After seven decades as a constituent republic of the USSR, Belarus attained its independence in 1991. It has retained closer political and economic ties to Russia than have any of the other former Soviet republics. The Belarus government placed restrictions on freedom of speech and the press, peaceful assembly and religion remain in place, and the economy of Belarus is in a difficult period of stagnation. In cooperation with local and international partners, ChildFund Belarus implements programs that address child protection, deinstitutionalization, inclusive education, sustainable health and social care, community mobilization, volunteer development, reproductive health and HIV/AIDS prevention, and respond to the ongoing consequences of the Chernobyl disaster.
ChildFund has served children in Belarus since 1993.

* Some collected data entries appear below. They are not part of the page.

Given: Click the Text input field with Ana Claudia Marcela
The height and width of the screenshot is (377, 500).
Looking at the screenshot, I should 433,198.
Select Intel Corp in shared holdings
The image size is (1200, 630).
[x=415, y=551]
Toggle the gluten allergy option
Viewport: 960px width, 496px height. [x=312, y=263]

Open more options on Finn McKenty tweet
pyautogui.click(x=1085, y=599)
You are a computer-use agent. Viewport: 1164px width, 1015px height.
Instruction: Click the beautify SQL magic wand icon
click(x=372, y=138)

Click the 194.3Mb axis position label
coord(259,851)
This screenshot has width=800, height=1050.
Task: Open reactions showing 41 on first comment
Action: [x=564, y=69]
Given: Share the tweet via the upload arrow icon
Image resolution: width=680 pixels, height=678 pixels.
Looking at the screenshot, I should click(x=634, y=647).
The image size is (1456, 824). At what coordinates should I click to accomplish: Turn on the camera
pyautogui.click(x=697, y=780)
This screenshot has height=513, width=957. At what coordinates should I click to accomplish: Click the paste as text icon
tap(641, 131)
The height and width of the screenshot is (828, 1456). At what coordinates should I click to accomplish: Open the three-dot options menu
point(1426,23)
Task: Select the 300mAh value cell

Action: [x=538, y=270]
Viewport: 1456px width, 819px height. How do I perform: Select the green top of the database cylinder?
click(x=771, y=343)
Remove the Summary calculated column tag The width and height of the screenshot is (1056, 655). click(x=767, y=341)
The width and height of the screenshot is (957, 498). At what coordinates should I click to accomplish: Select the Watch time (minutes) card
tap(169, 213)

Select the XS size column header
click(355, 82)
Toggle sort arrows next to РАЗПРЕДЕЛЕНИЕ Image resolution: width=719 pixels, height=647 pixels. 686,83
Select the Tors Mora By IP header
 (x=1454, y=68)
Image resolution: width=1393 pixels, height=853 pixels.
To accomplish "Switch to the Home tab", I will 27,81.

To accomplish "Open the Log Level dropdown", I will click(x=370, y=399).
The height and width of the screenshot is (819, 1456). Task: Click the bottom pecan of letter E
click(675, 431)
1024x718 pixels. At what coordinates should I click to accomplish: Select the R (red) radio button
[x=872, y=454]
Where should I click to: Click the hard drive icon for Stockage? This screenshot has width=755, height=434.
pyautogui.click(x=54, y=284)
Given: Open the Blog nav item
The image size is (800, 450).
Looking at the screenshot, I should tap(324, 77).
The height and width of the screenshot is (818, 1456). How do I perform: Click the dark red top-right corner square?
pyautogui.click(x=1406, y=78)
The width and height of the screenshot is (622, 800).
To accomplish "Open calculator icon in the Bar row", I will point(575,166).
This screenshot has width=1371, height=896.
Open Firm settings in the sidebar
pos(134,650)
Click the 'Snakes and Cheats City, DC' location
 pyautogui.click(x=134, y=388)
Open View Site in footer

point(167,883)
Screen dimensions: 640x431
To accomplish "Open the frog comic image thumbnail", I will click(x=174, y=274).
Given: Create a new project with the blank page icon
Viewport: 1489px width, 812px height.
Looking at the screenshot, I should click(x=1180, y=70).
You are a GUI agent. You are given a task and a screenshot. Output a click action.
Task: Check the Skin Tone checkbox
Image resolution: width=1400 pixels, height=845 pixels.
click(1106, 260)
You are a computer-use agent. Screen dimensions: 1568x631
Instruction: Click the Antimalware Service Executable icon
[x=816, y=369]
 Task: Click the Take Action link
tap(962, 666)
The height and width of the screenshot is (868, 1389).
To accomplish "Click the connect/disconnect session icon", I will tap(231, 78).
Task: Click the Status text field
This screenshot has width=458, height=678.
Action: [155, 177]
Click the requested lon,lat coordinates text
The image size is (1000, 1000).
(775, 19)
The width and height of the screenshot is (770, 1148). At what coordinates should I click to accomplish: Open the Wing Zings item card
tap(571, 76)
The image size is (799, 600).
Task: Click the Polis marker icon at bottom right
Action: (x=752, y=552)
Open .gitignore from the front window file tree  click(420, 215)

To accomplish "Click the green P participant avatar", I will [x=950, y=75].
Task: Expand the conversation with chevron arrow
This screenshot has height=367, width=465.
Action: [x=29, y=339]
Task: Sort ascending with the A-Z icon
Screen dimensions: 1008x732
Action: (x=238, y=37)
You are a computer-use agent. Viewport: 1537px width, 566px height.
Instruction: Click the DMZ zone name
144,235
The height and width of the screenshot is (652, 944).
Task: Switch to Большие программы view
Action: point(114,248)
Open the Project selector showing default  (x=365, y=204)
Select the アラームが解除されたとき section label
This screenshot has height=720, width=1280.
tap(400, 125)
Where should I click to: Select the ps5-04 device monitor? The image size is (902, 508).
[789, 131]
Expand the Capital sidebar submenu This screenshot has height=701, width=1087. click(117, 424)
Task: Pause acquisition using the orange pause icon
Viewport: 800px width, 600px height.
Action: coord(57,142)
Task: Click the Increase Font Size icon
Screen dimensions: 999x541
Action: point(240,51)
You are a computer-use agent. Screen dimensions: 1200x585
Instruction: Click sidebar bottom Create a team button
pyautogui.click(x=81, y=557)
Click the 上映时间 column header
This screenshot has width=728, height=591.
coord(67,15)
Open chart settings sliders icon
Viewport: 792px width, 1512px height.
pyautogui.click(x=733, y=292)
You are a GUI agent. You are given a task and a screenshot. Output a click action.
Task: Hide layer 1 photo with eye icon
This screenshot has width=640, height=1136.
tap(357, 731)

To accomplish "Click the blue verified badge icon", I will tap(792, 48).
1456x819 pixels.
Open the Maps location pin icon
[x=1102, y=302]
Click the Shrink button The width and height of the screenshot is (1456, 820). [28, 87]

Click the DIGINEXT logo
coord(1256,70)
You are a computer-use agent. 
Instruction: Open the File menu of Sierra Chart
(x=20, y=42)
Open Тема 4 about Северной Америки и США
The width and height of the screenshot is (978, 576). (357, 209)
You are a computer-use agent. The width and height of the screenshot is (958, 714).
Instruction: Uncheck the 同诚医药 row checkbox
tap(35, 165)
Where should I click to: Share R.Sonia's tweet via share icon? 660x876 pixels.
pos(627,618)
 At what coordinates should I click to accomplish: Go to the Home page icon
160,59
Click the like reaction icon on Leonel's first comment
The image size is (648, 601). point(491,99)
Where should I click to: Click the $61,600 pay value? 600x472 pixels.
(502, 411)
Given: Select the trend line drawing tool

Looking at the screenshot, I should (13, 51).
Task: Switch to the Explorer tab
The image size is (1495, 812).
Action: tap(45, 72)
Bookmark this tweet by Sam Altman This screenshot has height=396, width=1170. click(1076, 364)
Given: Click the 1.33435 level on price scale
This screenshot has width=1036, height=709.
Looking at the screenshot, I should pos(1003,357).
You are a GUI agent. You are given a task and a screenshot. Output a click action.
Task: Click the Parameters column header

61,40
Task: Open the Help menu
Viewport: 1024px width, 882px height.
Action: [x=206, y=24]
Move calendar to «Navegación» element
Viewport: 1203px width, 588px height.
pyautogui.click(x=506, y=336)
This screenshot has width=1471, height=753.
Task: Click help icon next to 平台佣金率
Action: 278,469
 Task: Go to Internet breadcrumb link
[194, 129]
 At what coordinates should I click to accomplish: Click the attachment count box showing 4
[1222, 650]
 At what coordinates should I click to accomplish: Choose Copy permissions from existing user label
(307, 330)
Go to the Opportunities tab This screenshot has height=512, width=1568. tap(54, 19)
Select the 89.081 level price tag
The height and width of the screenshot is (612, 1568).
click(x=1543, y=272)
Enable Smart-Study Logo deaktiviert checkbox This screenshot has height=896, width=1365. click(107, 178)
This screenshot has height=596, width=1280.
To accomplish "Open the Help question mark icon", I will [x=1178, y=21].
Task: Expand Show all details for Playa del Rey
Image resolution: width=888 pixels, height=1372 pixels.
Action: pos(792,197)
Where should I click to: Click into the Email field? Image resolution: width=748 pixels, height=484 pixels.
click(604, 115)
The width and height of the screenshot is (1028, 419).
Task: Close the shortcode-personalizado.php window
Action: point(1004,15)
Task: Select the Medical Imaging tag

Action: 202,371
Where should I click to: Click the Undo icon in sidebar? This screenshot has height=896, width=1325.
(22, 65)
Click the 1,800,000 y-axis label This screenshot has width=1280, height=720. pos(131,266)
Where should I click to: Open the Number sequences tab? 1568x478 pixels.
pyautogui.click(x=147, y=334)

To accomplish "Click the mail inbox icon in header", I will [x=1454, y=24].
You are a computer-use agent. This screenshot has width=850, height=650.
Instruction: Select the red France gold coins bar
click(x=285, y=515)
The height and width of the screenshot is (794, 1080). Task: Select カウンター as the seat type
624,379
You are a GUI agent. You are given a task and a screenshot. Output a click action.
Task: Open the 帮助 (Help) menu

ChildFund’s programs for children from birth to age 5 focus on preventing child abuse and neglect, improving parenting knowledge and addressing the high level of trauma and accidents that are often associated with neglect and poor supervision by care providers. There is also an ongoing effort to reduce institutionalization, segregation and exclusion of children with disabilities. Our Parenting Skills Enhancement Program helps parents learn about the stages of a child’s development and possible reasons for a child’s misbehavior so that they can understand a child’s feelings and emotions and react appropriately and without violence. The SafeCare home visitation service helps make home environments safer for children, and lessens the reliance on the child protection system. Our advocacy for a family-centered approach by social services providers has increased the development of alternative family-type care for orphaned children, stemming the flow of young children into institutions. Finally, ChildFund is piloting inclusive education in several Belarus preschools; the country has prioritized inclusive education of children in Belarus with disabilities as a result of our advocacy.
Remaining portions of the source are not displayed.